When you say it's unused, you mean the 'load-balance' method doesn't work yet ? :(
It works mostly the same as ZeroMQ did. So there's just the problematic scenario with a single blocked Logstash causing the pipeline to intermittently pause while it times out. Also means a single slow Logstash could slow pipeline overall.
Simple back off will help massively. Then using latency stops more edge cases like a 10x slow Logstash from slowing entire pipeline and also allow payload splitting so it can just send smaller loads to slower servers. If you have same servers for Logstash it'll work great now. The latency will be for where servers differ in spec (mine wildly vary as I'm massively limited in capacity) so we need to send less overall to the lower spec servers.

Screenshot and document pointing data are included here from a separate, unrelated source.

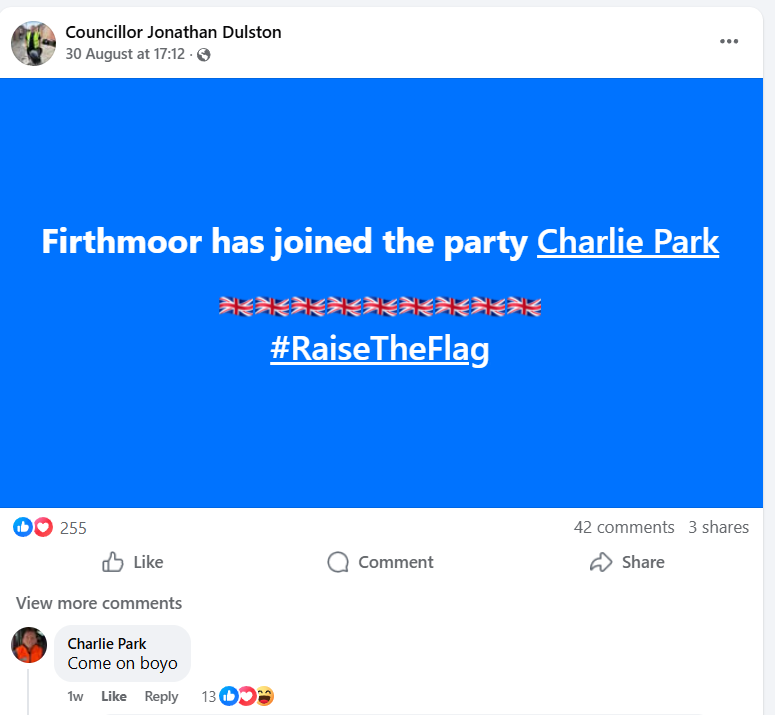Open the 30 August at 17:12 timestamp

coord(125,54)
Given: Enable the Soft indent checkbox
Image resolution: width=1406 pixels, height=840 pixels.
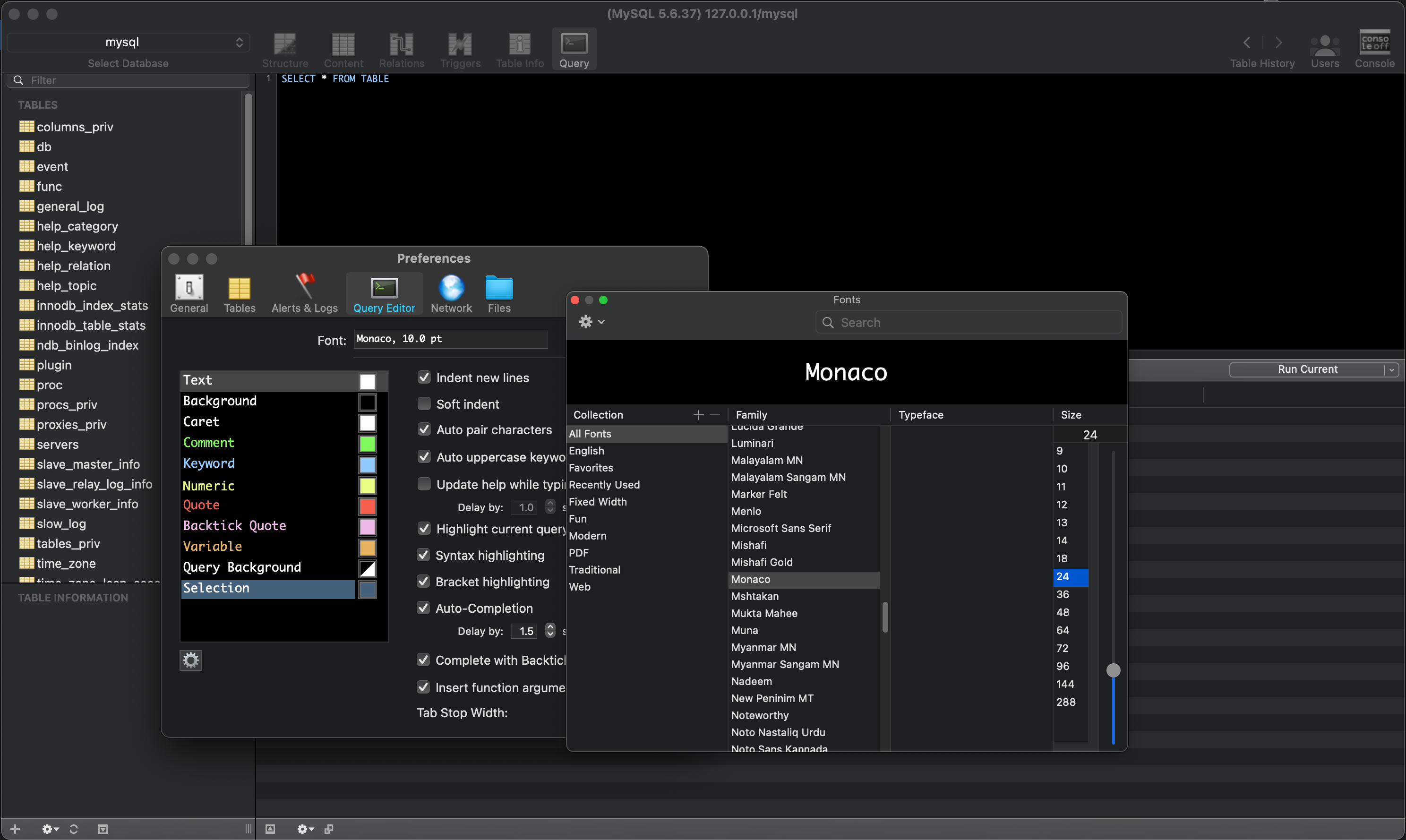Looking at the screenshot, I should click(x=424, y=403).
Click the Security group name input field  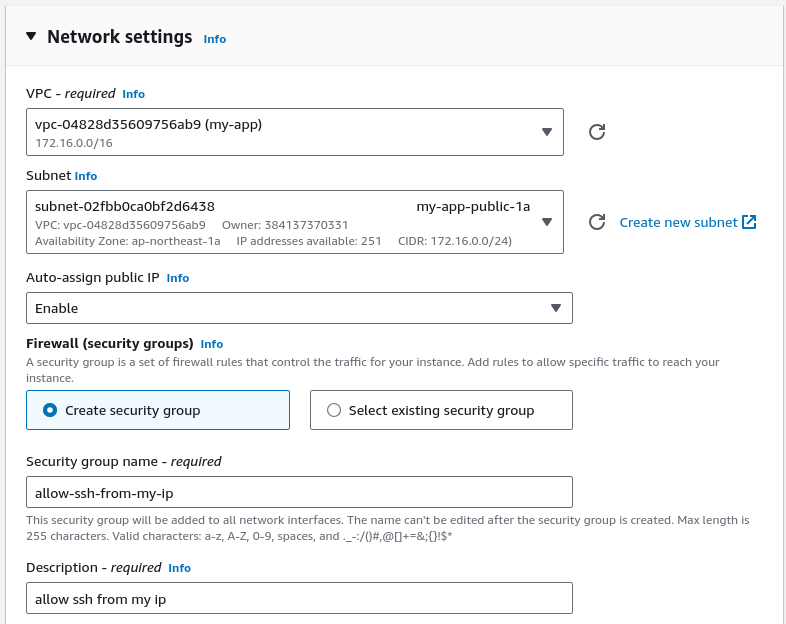coord(299,492)
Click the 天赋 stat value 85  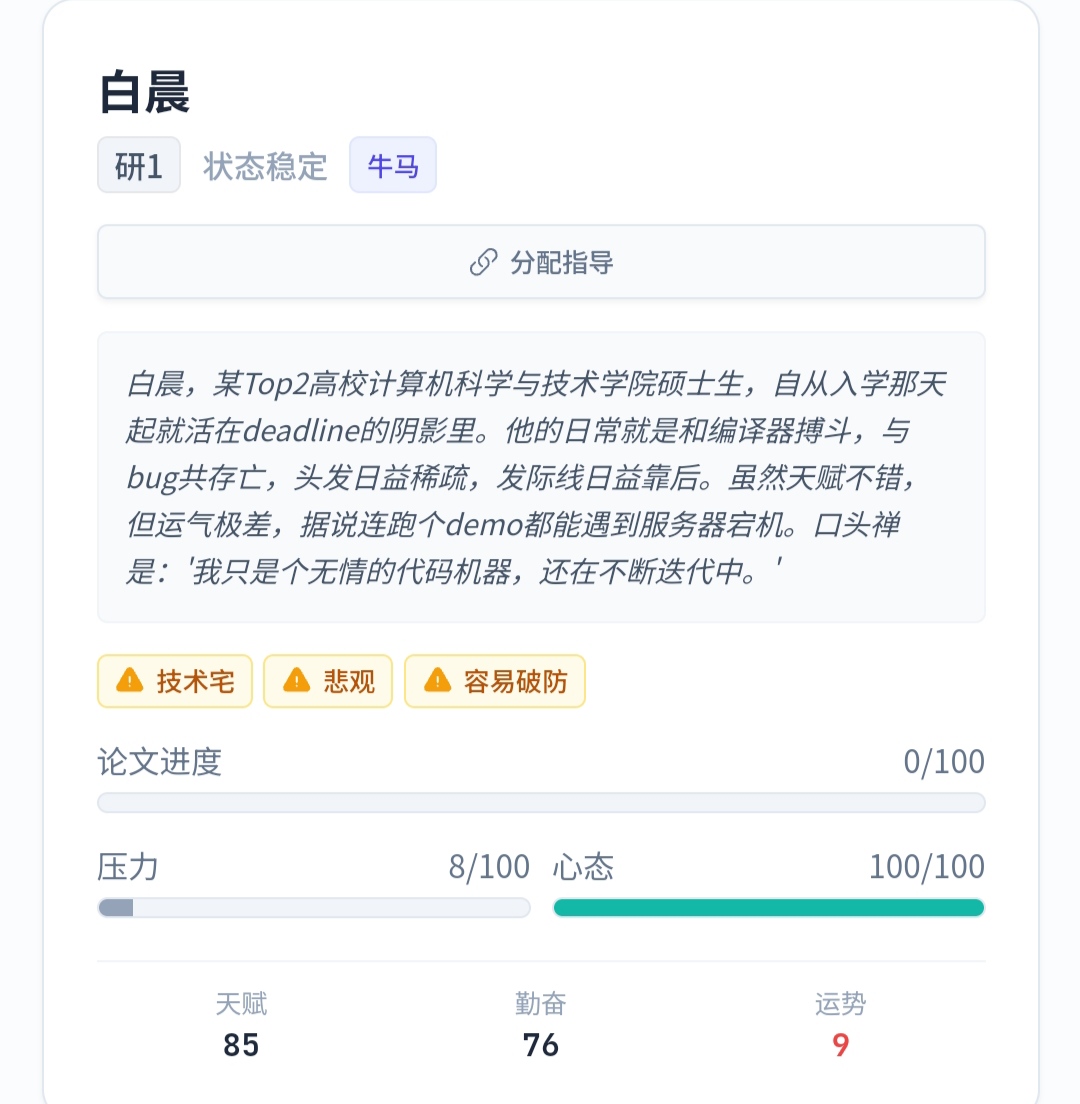click(x=241, y=1045)
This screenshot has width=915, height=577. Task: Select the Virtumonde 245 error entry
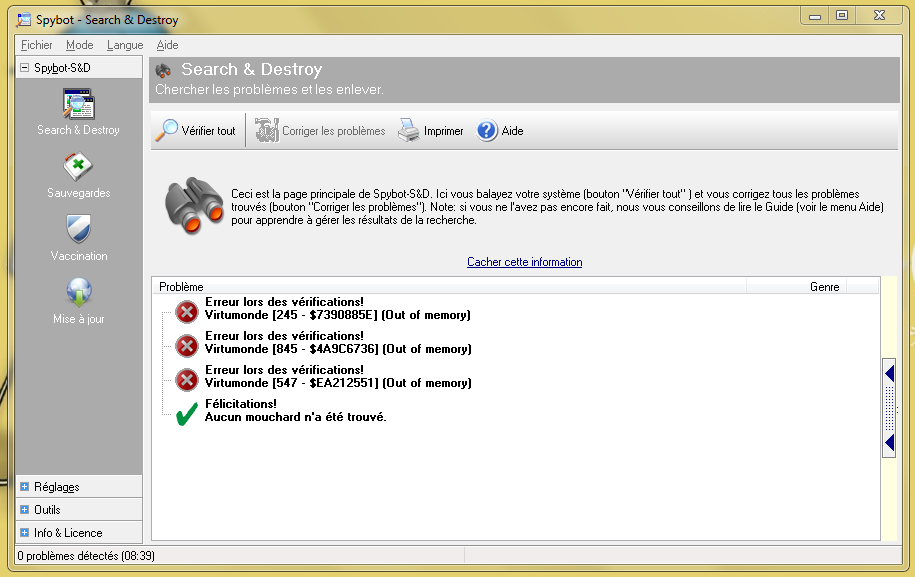337,315
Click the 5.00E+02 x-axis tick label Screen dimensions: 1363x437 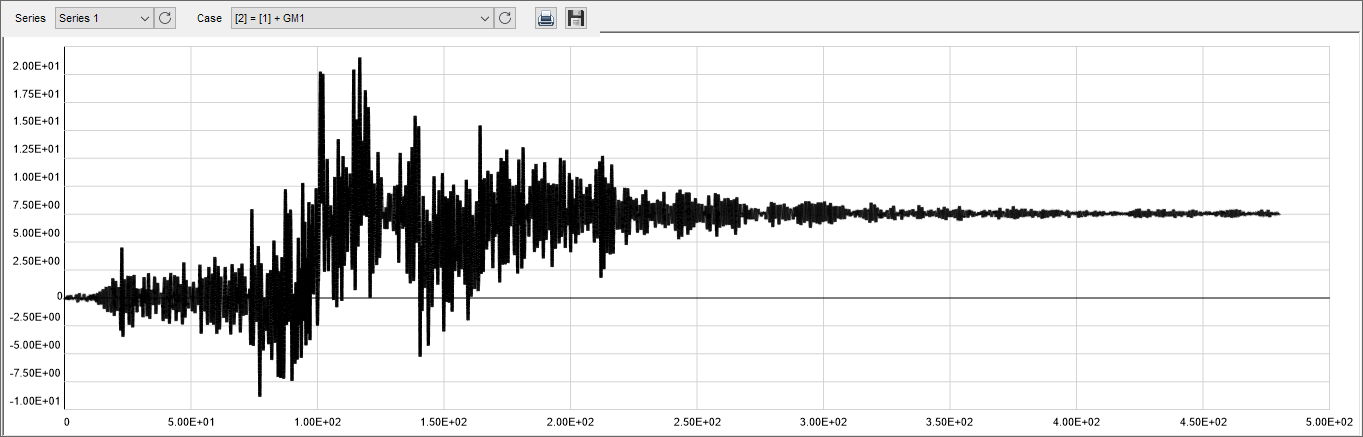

So if all your Ligstash same spec, latency would be same across them anyway and it's the back off that'll help the most :) and v2 plugin I hope to get in status polling so it doesn't even try sending to blocked pipelines.
All of my servers are same-ish in spec (per DC), but i'm not using zmq due to the issues with it (only using it on like 1% of hosts). And when using the tcp(tls) method, the connections aren't split evenly through logstash nodes.
Also, I'm in situation where out of 4000 nodes, around 30 generate 80% of the traffic, so there's a big possibility of those 30 nodes being connected to same-ish logstash nodes.
I'm planning to add even more and more logs ( doing over 80k events/s to ES now, planning to tripple/quadrupple it), so i'm really really waiting for a good load-balancing solution in this case.
Hi,
Another thing i noticed is the strange latency times reported by log-courier:
I.e. event f7670b9a26ad566153f124d9e10d935d sent at 16:32:43.660376, acked at 16:32:43.664203. That's 3827 ms apart, ant latency reported is 4487848290723224576.000000. What is it measured in?